Example: Cisco IOS XE

Overview

This document provides step by step instructions for creating a post-rotation script that will rotate the password for a Cisco IOS XE device such as a Catalyst 9000.

1. Create the Cisco authentication record

Create a new PAM User record to store the Cisco Catalyst administrative credentials that have permission to rotate another user’s password. This record is referenced by the post-rotation script when performing the password update on the device.

Add a Custom Field of type "Text" with the label host_endpoint and set the value to the IP address or hostname of the Cisco IOS XE device.

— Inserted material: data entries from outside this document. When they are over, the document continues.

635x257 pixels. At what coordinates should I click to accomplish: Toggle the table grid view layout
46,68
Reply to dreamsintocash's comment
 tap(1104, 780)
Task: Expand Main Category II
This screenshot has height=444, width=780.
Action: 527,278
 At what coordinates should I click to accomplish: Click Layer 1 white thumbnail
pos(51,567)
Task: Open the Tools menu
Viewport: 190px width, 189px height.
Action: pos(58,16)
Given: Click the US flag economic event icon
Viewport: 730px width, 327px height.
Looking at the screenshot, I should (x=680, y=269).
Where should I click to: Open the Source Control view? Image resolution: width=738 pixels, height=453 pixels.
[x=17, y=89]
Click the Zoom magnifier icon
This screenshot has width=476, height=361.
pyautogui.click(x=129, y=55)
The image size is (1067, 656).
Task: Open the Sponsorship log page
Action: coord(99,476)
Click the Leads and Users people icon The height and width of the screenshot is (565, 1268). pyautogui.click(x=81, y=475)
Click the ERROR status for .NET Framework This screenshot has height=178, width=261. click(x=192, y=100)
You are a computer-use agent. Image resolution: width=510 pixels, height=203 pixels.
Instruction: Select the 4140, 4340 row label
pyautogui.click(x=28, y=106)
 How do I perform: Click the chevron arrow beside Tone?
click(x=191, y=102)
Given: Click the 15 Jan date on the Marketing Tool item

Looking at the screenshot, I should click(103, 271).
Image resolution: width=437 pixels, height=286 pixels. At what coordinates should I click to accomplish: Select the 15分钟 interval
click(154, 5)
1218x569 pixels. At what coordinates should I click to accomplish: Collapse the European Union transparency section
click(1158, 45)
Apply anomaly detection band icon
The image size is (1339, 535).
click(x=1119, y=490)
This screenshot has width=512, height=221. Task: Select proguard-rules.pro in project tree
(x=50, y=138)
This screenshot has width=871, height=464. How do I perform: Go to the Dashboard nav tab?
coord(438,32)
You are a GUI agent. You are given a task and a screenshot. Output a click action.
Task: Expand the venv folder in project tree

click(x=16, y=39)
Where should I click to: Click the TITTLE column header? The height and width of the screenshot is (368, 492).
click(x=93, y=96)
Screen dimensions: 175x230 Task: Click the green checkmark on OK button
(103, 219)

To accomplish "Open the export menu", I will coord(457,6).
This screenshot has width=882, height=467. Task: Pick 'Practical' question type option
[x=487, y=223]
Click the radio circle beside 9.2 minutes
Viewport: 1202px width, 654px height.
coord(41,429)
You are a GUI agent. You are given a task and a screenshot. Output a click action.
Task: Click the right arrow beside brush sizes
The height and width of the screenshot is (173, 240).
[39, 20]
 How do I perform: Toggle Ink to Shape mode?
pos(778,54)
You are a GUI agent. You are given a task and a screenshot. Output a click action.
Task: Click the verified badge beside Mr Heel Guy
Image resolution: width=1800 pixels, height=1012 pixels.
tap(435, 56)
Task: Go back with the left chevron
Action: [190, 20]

2. Create the target user record

Create a second PAM User record for the user account whose password will be rotated. Enter the current username and password for this account.

3. Configure rotation settings.

Under the Rotation Settings section, select Set Up to configure password rotation.

• For Rotation Profile, choose Run PAM scripts only.

• For PAM Resource, select the appropriate PAM configuration for your Gateway.

• Click Update to save the rotation configuration.

4. Upload the post-rotation script

Still in the PAM User record, under the PAM Scripts section, click Add PAM Script. Upload the Python script by browsing for it on your device or by dragging and dropping the file into the upload field.

Attach the below Python file as a PAM script which will connect to the Cisco IOS XE endpoint and perform the password rotation.

5. Associate the Cisco authentication record

In the "Additional Credentials" dropdown, select the Cisco authentication record created in Step 1. This record will be used by the script to authenticate to the device.

• Enable Run with Command Prefix and specify the full path to the Python executable.

• For Gateways deployed via Docker, the path is typically /usr/local/bin/python3

Save the configuration

Click Save on the PAM User record to complete the configuration.